= PROBLEM TO WORK ON =
Reproduce the lines of the material below verbatim, starting at the line containing "Shift the widget left using the left arrow" and ending at the line containing "Click the Create", both included.

= RECORDS PROVIDED =

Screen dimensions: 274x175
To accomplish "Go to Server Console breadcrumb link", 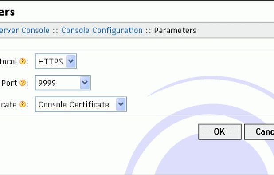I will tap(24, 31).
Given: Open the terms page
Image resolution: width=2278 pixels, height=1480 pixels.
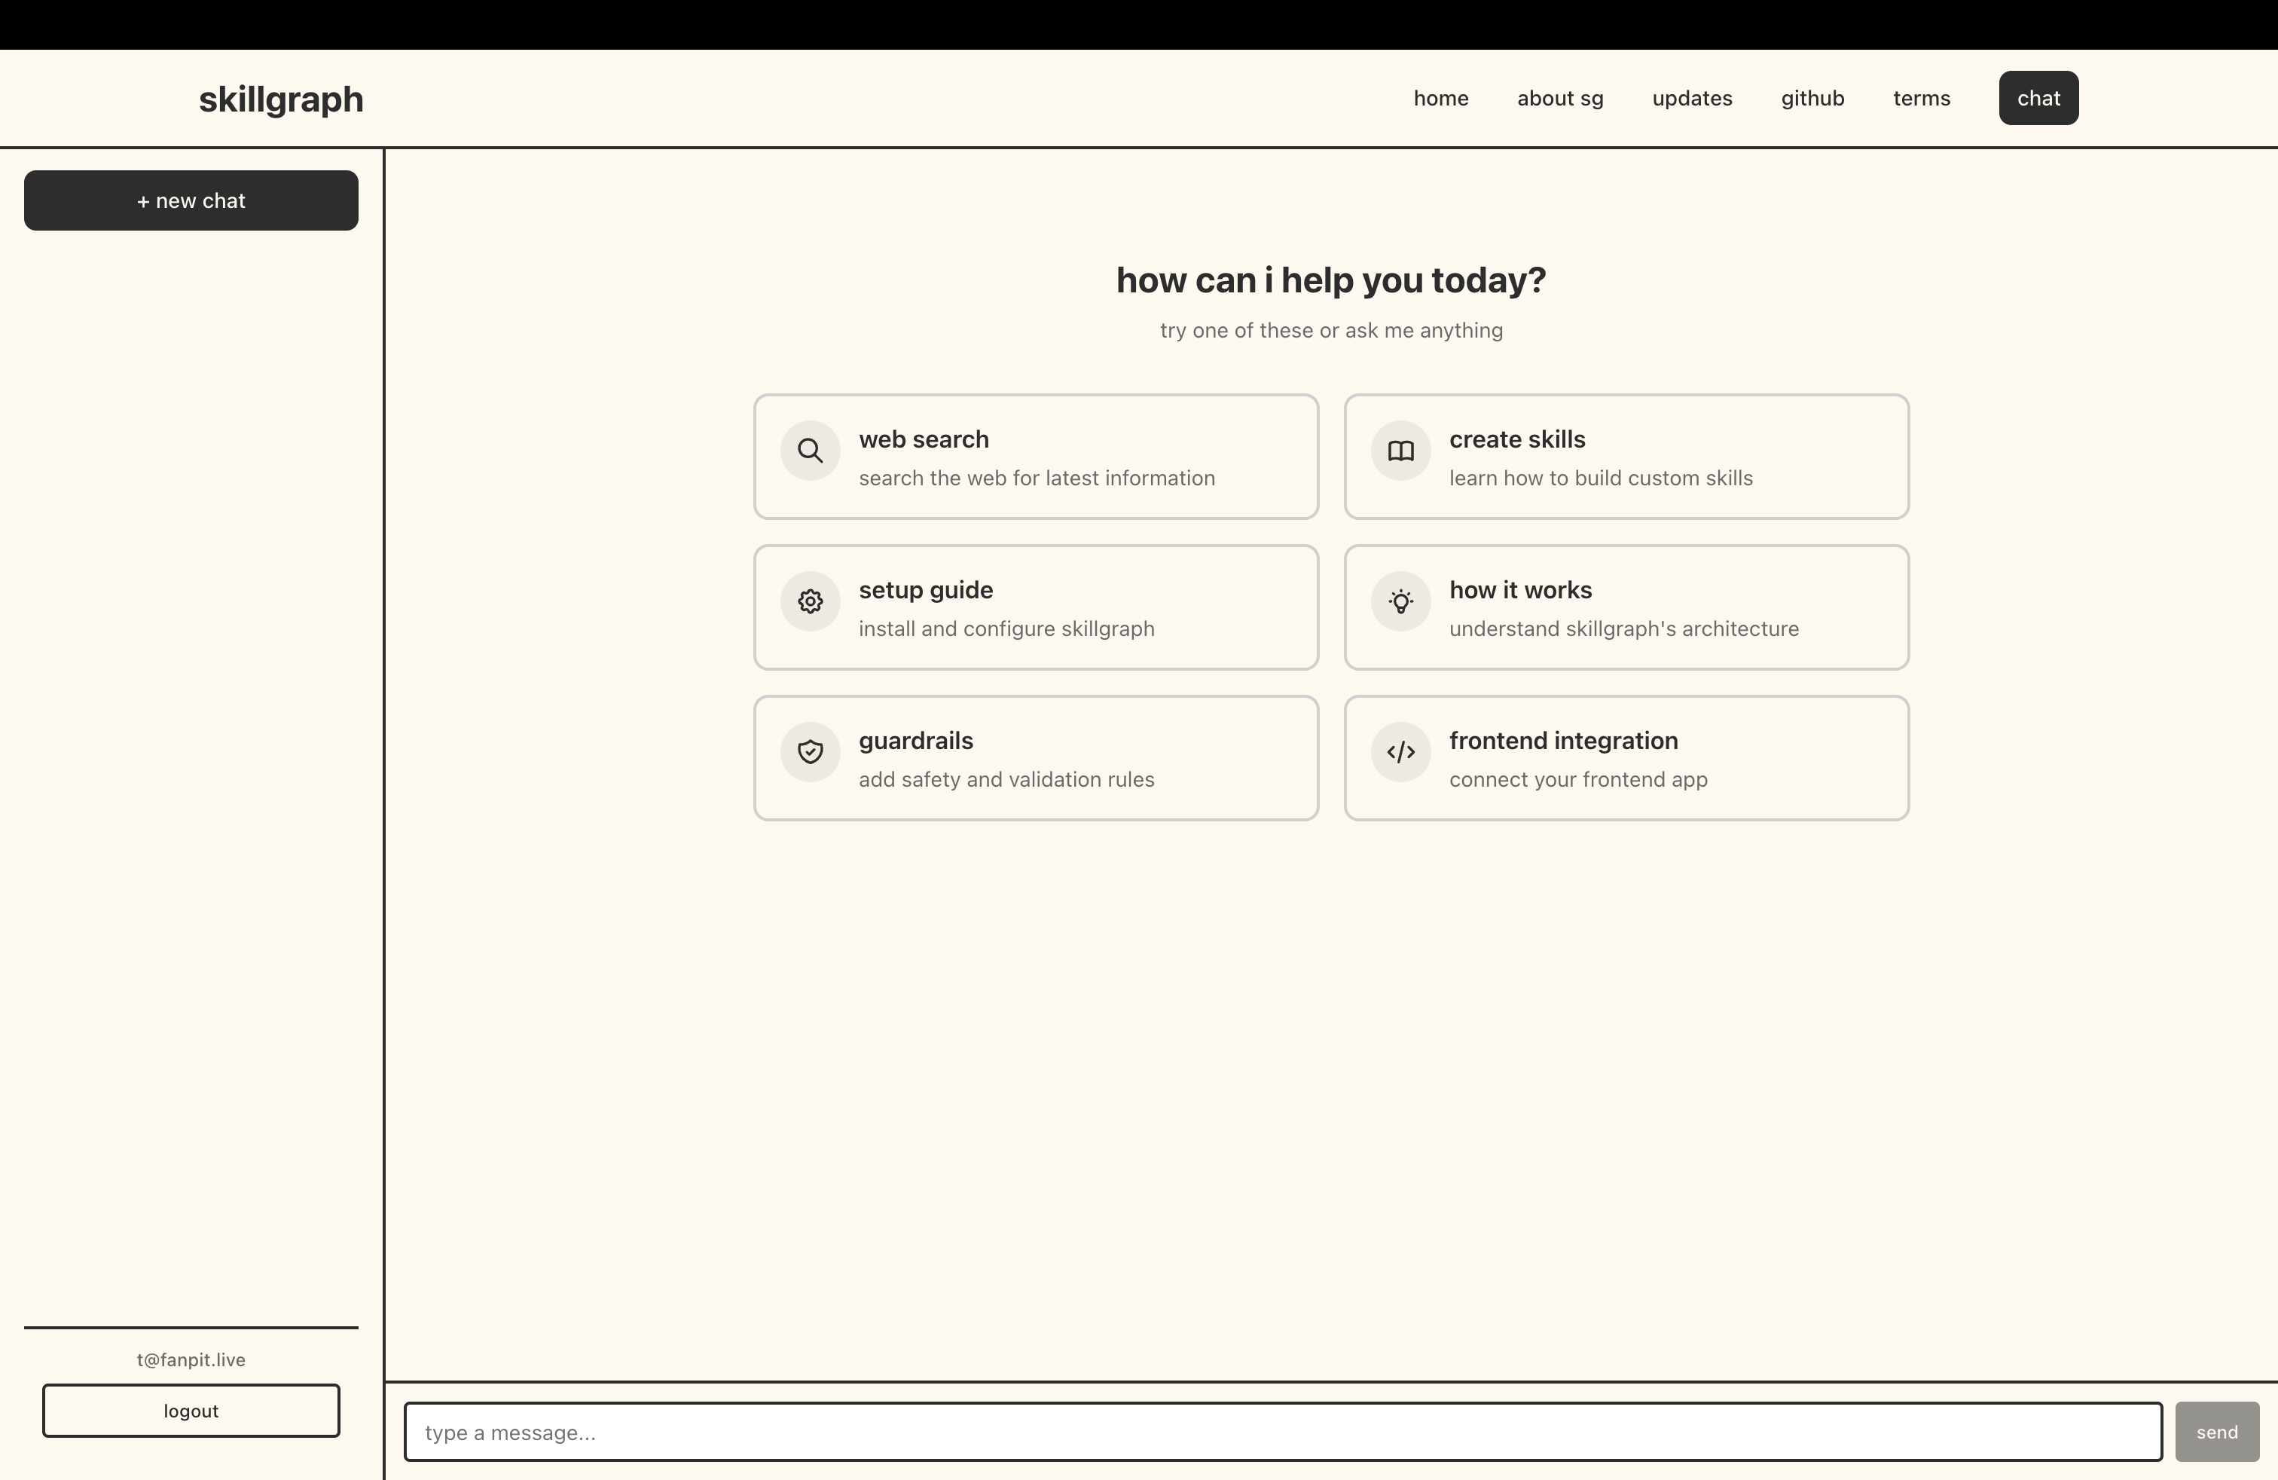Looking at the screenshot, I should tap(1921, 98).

---

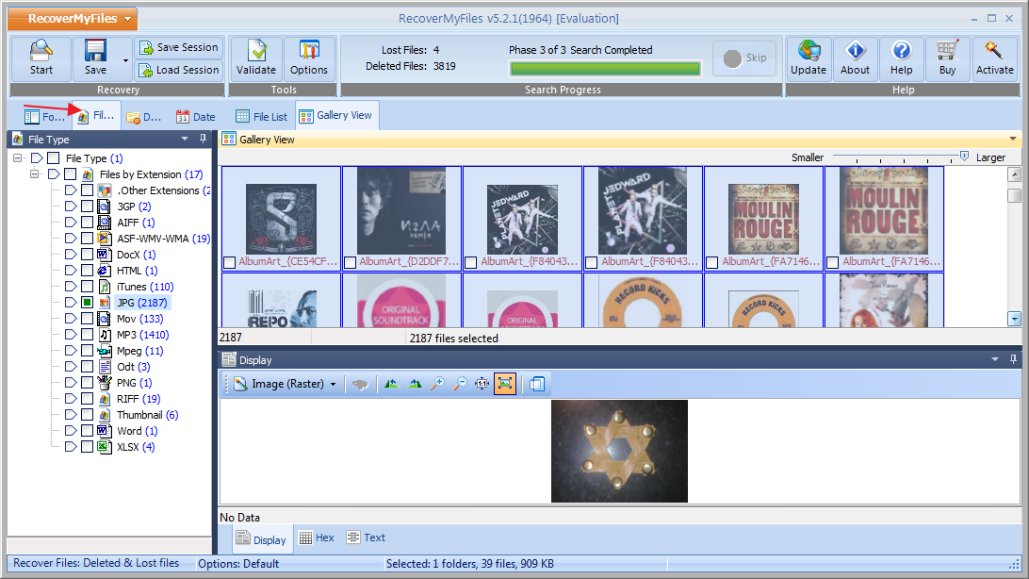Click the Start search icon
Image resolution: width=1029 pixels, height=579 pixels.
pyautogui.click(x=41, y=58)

---

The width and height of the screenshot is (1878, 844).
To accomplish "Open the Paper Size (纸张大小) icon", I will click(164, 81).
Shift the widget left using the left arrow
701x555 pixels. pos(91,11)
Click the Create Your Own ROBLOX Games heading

= OUTPUT FOR THIS TASK =
Shift the widget left using the left arrow
701x555 pixels. pos(91,11)
Click the Create Your Own ROBLOX Games heading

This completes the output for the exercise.